**Exercise instructions**
Arrange the rows from the very first one through the line containing "Action: click(105, 325)" as a JSON list of strings, with one string per line and blank lines omitted.

[Entries on where items appear]
* BEGIN *

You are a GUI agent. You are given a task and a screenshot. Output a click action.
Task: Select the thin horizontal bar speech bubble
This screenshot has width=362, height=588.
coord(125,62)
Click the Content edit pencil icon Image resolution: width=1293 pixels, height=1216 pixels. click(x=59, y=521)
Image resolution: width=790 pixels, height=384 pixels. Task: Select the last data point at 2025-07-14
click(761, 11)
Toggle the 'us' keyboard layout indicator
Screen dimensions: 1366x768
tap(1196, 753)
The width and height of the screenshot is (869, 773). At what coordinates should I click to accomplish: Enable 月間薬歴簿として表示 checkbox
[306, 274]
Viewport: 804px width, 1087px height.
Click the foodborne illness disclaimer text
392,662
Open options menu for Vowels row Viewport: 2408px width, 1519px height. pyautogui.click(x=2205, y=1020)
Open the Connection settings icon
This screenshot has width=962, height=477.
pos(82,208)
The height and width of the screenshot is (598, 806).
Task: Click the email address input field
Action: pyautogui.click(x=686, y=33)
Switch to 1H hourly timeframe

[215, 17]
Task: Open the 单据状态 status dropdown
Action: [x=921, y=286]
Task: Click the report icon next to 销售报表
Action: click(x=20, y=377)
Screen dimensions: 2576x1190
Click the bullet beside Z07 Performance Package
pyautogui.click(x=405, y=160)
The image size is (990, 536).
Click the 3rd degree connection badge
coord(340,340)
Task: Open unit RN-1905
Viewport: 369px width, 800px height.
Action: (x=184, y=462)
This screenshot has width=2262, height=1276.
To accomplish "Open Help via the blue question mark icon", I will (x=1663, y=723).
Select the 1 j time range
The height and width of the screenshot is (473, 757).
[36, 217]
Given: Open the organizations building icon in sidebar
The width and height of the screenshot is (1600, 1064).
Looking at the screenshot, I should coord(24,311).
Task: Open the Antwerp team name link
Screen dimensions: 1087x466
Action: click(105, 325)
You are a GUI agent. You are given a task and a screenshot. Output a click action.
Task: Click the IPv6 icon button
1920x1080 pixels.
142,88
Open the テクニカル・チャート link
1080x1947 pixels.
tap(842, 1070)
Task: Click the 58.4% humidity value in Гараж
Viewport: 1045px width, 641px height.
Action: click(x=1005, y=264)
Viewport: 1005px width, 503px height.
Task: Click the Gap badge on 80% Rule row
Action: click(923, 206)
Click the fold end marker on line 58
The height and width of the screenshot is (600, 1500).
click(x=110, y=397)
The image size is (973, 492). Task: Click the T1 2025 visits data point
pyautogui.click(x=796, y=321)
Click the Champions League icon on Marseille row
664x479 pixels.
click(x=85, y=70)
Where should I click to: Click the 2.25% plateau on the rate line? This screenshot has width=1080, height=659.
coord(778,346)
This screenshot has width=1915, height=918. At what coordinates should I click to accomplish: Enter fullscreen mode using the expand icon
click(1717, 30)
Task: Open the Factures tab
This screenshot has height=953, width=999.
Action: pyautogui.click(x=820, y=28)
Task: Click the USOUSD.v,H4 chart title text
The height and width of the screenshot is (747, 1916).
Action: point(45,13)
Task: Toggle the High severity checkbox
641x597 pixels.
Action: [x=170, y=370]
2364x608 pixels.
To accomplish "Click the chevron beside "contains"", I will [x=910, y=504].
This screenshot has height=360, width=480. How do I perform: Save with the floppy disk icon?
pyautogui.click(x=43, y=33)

* END *

**Solution to this task**
[
  "You are a GUI agent. You are given a task and a screenshot. Output a click action.",
  "Task: Select the thin horizontal bar speech bubble",
  "This screenshot has width=362, height=588.",
  "coord(125,62)",
  "Click the Content edit pencil icon Image resolution: width=1293 pixels, height=1216 pixels. click(x=59, y=521)",
  "Image resolution: width=790 pixels, height=384 pixels. Task: Select the last data point at 2025-07-14",
  "click(761, 11)",
  "Toggle the 'us' keyboard layout indicator",
  "Screen dimensions: 1366x768",
  "tap(1196, 753)",
  "The width and height of the screenshot is (869, 773). At what coordinates should I click to accomplish: Enable 月間薬歴簿として表示 checkbox",
  "[306, 274]",
  "Viewport: 804px width, 1087px height.",
  "Click the foodborne illness disclaimer text",
  "392,662",
  "Open options menu for Vowels row Viewport: 2408px width, 1519px height. pyautogui.click(x=2205, y=1020)",
  "Open the Connection settings icon",
  "This screenshot has width=962, height=477.",
  "pos(82,208)",
  "The height and width of the screenshot is (598, 806).",
  "Task: Click the email address input field",
  "Action: pyautogui.click(x=686, y=33)",
  "Switch to 1H hourly timeframe",
  "[215, 17]",
  "Task: Open the 单据状态 status dropdown",
  "Action: [x=921, y=286]",
  "Task: Click the report icon next to 销售报表",
  "Action: click(x=20, y=377)",
  "Screen dimensions: 2576x1190",
  "Click the bullet beside Z07 Performance Package",
  "pyautogui.click(x=405, y=160)",
  "The image size is (990, 536).",
  "Click the 3rd degree connection badge",
  "coord(340,340)",
  "Task: Open unit RN-1905",
  "Viewport: 369px width, 800px height.",
  "Action: (x=184, y=462)",
  "This screenshot has width=2262, height=1276.",
  "To accomplish \"Open Help via the blue question mark icon\", I will (x=1663, y=723).",
  "Select the 1 j time range",
  "The height and width of the screenshot is (473, 757).",
  "[36, 217]",
  "Given: Open the organizations building icon in sidebar",
  "The width and height of the screenshot is (1600, 1064).",
  "Looking at the screenshot, I should coord(24,311).",
  "Task: Open the Antwerp team name link",
  "Screen dimensions: 1087x466",
  "Action: click(105, 325)"
]